Identification de l’activité hémolytique et phospholipase dans les extraits bruts d’anémones de mer par des essais biologiques simples
Summary
Ici, nous décrivons un protocole pour obtenir un extrait de venin brut de l’anémone de mer et détecter son activité hémolytique et phospholipase.
Abstract
La composition du venin d’anémone de mer comprend des molécules de polypeptides et de non-protéines. Les composants cytolytiques ont un potentiel biotechnologique et biomédical élevé pour la conception de nouveaux outils moléculaires. Le venin d’anémone de mer se trouve dans les cellules glandulaires des structures ectodermiques et subcellulaires appelées nématocystes, qui sont toutes deux réparties dans tout le corps de l’anémone de mer. Cette caractéristique implique des défis car les cellules et le nématocyste doivent être lysés pour libérer les composants du venin avec d’autres molécules non toxiques. Par conséquent, tout d’abord, le venin est dérivé d’un extrait brut (mélange de molécules différentes et diverses et de débris tissulaires). L’étape suivante consiste à détecter les polypeptides avec des bioactivités spécifiques. Ici, nous décrivons une stratégie efficace pour obtenir l’extrait brut d’anémone de mer et un essai biologique pour identifier la présence de cytolysines. La première étape implique des techniques simples et peu coûteuses (cycle agité et congélation-décongélation) pour libérer des cytolysines. Nous avons obtenu l’activité cytolytique et les protéines les plus élevées (~ 500 mg de protéines à partir de 20 g de poids sec). Ensuite, la complexité polypeptidique de l’extrait a été analysée par le gel SDS-PAGE détectant des protéines de poids moléculaire compris entre 10 kDa et 250 kDa. Dans le test hémolytique, nous avons utilisé des globules rouges de mouton et déterminé HU50 (11,1 ± 0,3 μg / mL). En revanche, la présence de phospholipases dans l’extrait brut a été déterminée en utilisant du jaune d’œuf comme substrat dans un milieu solide avec de l’agarose. Dans l’ensemble, cette étude utilise un protocole efficace et peu coûteux pour préparer l’extrait brut et applique des essais biologiques reproductibles pour identifier les cytolysines, des molécules ayant des intérêts biotechnologiques et biomédicaux.
Introduction
Les animaux marins sont une riche source de composés biologiquement actifs. Au cours des dernières décennies, la composition du venin d’anémone de mer a attiré l’attention scientifique car elle comprend une diversité de polypeptides ayant une activité hémolytique, cytotoxique, enzymatique (phospholipase, protéase, chitinase), une activité neurotoxique et des effets inhibiteurs sur l’activité protéolytique1. De plus, ces polypeptides sont des sources potentielles pour le développement d’outils moléculaires à usage biotechnologique et thérapeutique 2,3.

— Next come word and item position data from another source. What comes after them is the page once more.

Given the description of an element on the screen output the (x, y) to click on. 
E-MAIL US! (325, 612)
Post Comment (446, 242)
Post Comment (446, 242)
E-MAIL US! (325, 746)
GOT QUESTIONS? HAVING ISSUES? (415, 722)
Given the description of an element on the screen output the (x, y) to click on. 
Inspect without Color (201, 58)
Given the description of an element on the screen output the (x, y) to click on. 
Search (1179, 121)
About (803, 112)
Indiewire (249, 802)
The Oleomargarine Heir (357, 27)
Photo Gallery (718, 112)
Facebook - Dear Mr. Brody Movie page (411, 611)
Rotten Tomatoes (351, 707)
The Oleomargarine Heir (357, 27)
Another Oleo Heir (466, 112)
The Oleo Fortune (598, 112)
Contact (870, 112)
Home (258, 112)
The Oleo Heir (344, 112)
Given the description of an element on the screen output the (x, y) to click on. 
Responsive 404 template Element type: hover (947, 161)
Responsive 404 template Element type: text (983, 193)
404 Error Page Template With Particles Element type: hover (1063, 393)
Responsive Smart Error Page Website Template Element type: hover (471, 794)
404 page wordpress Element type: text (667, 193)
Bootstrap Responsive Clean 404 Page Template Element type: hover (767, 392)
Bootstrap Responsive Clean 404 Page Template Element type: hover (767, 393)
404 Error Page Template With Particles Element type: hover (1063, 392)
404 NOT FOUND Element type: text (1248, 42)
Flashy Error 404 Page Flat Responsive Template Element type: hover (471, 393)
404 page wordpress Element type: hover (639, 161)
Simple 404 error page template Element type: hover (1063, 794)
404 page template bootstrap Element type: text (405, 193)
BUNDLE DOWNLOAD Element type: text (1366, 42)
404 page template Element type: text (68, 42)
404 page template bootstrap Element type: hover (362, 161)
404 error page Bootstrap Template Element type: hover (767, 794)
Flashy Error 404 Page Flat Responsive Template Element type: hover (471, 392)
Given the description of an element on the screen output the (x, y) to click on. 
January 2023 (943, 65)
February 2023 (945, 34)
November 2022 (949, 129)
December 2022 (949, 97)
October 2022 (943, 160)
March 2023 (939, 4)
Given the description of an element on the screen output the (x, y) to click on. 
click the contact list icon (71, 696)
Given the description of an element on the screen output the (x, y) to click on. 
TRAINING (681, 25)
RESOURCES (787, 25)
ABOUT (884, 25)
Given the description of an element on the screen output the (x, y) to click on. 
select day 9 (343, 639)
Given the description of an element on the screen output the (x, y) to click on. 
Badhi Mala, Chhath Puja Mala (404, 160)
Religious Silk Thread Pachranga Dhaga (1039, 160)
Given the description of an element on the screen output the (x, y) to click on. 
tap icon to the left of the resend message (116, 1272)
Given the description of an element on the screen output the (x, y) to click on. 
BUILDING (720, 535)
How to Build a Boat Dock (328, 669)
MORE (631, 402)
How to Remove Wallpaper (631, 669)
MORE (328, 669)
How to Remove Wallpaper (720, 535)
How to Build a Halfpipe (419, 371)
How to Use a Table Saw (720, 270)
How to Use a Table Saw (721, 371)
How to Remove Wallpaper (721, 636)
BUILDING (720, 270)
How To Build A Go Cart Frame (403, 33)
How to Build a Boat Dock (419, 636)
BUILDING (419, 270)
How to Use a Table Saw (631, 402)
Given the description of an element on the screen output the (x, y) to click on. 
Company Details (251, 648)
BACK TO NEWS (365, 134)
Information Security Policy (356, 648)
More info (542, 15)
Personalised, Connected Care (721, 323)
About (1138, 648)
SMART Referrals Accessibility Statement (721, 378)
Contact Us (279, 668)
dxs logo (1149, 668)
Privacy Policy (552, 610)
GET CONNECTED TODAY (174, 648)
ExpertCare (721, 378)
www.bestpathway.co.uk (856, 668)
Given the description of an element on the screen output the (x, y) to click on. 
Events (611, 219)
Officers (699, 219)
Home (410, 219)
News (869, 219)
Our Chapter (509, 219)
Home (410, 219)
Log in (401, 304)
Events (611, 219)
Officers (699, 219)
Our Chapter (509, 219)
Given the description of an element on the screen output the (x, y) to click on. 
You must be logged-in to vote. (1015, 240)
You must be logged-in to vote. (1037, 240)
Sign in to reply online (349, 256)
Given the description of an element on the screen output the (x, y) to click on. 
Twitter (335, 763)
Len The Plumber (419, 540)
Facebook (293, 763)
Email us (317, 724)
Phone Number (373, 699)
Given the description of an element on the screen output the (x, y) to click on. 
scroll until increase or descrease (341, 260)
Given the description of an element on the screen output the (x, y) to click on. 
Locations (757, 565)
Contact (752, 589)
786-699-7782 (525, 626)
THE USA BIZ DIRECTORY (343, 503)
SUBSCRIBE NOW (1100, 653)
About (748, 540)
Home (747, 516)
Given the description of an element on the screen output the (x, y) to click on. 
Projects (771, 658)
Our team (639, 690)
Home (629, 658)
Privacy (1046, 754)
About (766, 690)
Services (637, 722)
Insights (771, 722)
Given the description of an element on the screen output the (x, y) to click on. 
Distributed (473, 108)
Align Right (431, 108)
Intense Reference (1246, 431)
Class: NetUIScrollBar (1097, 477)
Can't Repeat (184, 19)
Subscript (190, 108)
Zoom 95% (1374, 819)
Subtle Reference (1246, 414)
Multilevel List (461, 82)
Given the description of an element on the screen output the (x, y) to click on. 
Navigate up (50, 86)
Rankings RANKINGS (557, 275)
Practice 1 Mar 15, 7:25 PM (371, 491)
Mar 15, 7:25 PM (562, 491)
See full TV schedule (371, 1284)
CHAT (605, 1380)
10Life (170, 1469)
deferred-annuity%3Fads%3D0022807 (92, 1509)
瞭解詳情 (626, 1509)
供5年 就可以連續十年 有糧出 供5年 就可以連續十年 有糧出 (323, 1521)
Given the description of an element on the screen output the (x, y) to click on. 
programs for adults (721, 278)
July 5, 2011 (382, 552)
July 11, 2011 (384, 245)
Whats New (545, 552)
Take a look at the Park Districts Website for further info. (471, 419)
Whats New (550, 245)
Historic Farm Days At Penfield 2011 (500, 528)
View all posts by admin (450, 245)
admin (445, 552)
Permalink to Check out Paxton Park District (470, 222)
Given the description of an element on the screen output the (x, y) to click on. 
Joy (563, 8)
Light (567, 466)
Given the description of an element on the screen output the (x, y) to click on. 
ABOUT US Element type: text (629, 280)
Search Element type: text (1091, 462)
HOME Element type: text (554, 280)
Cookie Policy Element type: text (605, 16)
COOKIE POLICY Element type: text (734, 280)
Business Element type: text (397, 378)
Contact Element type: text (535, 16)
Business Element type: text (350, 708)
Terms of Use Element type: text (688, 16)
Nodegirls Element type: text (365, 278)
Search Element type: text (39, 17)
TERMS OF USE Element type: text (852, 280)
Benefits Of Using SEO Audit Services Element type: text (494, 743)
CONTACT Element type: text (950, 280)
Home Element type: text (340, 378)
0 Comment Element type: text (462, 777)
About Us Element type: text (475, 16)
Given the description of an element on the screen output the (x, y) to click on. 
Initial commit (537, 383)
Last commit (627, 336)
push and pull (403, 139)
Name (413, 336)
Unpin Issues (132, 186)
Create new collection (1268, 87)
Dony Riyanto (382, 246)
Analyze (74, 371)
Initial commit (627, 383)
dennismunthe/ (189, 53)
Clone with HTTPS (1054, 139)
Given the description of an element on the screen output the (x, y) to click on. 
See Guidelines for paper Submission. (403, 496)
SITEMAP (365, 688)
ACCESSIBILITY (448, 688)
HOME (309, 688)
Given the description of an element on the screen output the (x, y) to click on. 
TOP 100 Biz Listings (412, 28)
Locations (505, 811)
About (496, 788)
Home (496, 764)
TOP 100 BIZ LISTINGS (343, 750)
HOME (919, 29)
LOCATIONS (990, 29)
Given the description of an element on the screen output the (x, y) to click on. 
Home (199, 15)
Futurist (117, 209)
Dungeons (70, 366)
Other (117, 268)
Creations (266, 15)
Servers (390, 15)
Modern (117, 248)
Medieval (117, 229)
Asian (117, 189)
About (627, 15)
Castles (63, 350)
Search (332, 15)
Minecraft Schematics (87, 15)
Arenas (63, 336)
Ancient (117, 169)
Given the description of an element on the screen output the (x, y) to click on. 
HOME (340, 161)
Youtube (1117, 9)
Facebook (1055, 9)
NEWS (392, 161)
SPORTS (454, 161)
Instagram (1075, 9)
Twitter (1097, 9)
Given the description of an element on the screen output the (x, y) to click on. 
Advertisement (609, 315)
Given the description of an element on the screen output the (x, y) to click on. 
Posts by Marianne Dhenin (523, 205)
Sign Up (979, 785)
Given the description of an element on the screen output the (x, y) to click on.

Il existe peu de rapports sur le venin d’anémone de mer et ses composants moléculaires en raison de la complexité de l’obtention du venin, même de l’isolement et de la caractérisation des toxines. Les méthodes d’extraction utilisées dans les rapports impliquaient la lyse et la vidange du contenu des cellules qui sont liées et non liées à la production de venin1.
Une caractéristique particulière chez tous les cnidaires est l’absence d’un système de production et de libération du venin centralisé dans une seule région anatomique. Au lieu de cela, les nématocystes sont des structures qui gardent le venin 4,5. D’autres types de cellules, appelées cellules de la glande épidermique, sécrètent également des toxines et sont également distribuées dans tout le corps des anémones de mer6.
Le premier et le plus crucial défi dans l’obtention du venin est la génération d’un extrait avec une manipulation suffisante dans les processus ultérieurs, sans l’inactivation ou la dégradation des protéines labiles. Ensuite, les cellules doivent être lysées, et les composants – dans ce cas, les polypeptides doivent être extraits efficacement et rapidement, en évitant la protéolyse et l’hydrolyse tout en éliminant les autres composants cellulaires7.
Différentes méthodes sont utilisées pour obtenir l’extrait brut d’une anémone de mer; certains impliquent de sacrifier l’organisme tandis que d’autres permettent de le maintenir en vie. Les méthodes qui impliquent l’utilisation de tout le corps de l’organisme permettent la libération de la plupart des toxines du venin8, par rapport aux méthodes qui maintiennent les organismes en vie, qui n’extraient que certains composants du venin9. La préparation d’un extrait nécessite d’évaluer la présence et la puissance d’une substance d’intérêt par le biais d’un essai biologique spécifique, qui comprend des stratégies pour observer les effets pharmacologiques par des méthodes in vivo ou in vitro 10.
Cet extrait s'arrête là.